Last week, The Antioch Review, a notable journal in the literary community, published an essay by Daniel Harris titled, “The Sacred Androgen: The Transgender Debate.” The piece’s openly transphobic, antagonistic language was met with an online petition denouncing the essay for self-described members of the literary community to sign. The petition has since reached more than 4,000 signatures. Antioch College released a statement in response to the controversy, and in a move that’s as problematic as it was predictable, decided to use that good ol’ “free speech” argument as a justification for keeping the piece.

The thing about the Antioch College’s statement regarding the monumentally trash transphobic essay is that it wasn’t surprising: it was a textbook academic response to marginalized communities naming the violence they’ve experienced within an academic (or literary) space.

Many of us have heard, read or had it used against us before: the ghost of “free speech.” And yes—I do mean the ghost of it, because the way it’s so often used nowadays is a bastardized trope, side-lining nearly every nuanced conversation about language, voice, space and power that centers marginalized people. Rarely does free speech champion or become a banner for the then (and still) controversial, resistance-focused rhetoric of radical activists of color.

So why does the free speech dialogue follow such predictable patterns and coalesce in such predictable places?

Because the conversation—no matter how objective it claims to be—is still operating in the context of a world in which inequality and oppression persist. The same people who have a monopoly on power, access, language, space and so much else, also have a monopoly on how freedom of speech gets defined and where and when it applies. And lately, this has been painfully evident in the literary community at large. Not just with the latest gaffe in The Antioch Review, but in many, many other instances as well.

If social, political and economic hierarchies didn’t exist, maybe an unnuanced “free speech” argument would actually fly. But because individuals and institutions experience power differently, “free speech” can’t be discussed like it’s a uniform concept. This is especially true given that many of the individuals and institutions in power who claim their “free speech” has been violated often do so while simultaneously devaluing, decentering or altogether ignoring the voice and work of marginalized people. So many of these old-guard literary spaces seem to just be sheltering violence under the guise of some magical objective intellectual plane that simply doesn’t exist. Antioch College refers to it as, “a key Antiochian value—the free expression of ideas and opinions, even when they run counter to our own.” Which sounds really great… except for when an “idea” or “opinion” can cost someone – or many someones, or generation after generation of someones – their very lives.

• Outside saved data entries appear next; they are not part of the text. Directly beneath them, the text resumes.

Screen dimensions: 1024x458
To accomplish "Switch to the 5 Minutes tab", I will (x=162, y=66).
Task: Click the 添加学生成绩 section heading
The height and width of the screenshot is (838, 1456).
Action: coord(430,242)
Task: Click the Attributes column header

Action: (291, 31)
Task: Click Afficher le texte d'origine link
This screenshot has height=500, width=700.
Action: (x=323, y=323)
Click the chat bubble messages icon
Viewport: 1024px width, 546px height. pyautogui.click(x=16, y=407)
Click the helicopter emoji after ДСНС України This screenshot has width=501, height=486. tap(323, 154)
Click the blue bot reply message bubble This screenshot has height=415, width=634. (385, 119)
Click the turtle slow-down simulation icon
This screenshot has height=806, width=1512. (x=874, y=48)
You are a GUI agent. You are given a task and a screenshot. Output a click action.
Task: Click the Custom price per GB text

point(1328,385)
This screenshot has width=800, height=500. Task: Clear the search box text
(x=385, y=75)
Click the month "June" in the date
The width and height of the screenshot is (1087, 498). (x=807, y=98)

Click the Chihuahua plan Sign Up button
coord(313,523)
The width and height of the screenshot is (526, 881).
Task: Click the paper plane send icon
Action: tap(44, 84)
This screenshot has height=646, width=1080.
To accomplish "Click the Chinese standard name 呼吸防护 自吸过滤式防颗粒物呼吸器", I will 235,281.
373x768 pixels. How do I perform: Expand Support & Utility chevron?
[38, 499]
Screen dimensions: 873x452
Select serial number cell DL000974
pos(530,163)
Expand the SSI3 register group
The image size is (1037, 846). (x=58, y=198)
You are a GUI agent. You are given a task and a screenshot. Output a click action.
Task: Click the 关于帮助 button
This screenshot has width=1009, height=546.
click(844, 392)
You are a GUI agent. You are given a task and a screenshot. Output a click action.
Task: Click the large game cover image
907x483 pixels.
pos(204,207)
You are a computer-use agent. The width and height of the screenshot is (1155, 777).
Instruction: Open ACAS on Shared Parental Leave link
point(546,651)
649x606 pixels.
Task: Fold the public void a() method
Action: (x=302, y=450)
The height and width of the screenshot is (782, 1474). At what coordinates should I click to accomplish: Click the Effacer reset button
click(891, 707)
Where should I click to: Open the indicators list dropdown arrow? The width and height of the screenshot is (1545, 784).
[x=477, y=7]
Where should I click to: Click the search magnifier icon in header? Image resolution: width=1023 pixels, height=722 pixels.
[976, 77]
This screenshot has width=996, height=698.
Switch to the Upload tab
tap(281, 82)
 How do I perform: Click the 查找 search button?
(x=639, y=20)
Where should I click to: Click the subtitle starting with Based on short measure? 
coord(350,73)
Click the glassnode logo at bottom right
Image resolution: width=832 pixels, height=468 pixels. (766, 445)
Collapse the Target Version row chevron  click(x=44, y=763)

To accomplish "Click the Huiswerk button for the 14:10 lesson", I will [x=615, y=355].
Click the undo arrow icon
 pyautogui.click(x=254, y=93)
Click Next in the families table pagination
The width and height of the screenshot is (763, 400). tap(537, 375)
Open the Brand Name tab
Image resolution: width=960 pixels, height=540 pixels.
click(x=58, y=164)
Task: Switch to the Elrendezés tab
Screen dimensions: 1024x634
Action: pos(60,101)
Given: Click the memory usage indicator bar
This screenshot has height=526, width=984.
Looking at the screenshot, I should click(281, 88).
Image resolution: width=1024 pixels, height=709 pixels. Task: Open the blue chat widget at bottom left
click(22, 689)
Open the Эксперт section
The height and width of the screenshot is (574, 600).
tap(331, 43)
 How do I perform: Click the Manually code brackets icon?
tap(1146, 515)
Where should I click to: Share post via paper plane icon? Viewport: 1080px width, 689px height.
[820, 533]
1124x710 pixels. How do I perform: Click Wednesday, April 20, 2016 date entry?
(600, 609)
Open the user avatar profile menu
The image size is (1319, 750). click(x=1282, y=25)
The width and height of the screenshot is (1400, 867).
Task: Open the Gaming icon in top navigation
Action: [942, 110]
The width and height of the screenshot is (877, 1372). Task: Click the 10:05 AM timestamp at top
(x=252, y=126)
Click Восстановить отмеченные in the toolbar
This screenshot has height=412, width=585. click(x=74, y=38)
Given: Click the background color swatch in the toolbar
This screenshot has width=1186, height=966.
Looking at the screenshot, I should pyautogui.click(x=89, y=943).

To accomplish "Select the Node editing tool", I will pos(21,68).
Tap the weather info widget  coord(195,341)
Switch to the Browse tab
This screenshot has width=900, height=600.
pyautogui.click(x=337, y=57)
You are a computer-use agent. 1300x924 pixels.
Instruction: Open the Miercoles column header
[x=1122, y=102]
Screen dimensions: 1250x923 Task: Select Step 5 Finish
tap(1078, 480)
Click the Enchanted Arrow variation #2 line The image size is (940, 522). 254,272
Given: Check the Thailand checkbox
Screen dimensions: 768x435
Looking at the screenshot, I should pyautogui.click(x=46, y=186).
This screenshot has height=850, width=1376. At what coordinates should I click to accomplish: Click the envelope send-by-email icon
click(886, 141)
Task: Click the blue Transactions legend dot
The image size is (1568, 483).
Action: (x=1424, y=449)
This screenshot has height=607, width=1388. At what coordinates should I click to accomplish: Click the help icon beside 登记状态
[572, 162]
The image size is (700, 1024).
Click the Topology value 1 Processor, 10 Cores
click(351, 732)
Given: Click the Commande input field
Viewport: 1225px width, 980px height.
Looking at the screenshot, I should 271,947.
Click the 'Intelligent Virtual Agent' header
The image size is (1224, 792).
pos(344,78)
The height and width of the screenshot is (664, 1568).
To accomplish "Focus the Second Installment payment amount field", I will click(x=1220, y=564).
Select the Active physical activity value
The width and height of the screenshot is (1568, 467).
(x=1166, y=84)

That’s the reality for trans people in this country, and specifically Black trans women. Our trans siblings are being murdered in atrociously disproportionate numbers. That violence is the result of lots of things: blatant transphobia, toxic masculinity, racism, classism to name a few. It’s also the result of anti-trans writings such as Harris’ essay published by The Antioch Review and defended by both the journal itself and Antioch College. Was that essay the knife that stabbed 25-year-old Black transwoman Maya Young to death in Philadelphia? Certainly not. But it is an essay that makes space for violence and gives it air to breathe. It is an essay that lets violence stretch its legs and find its stride. It’s an essay that feeds anti-trans legislation and public harassment.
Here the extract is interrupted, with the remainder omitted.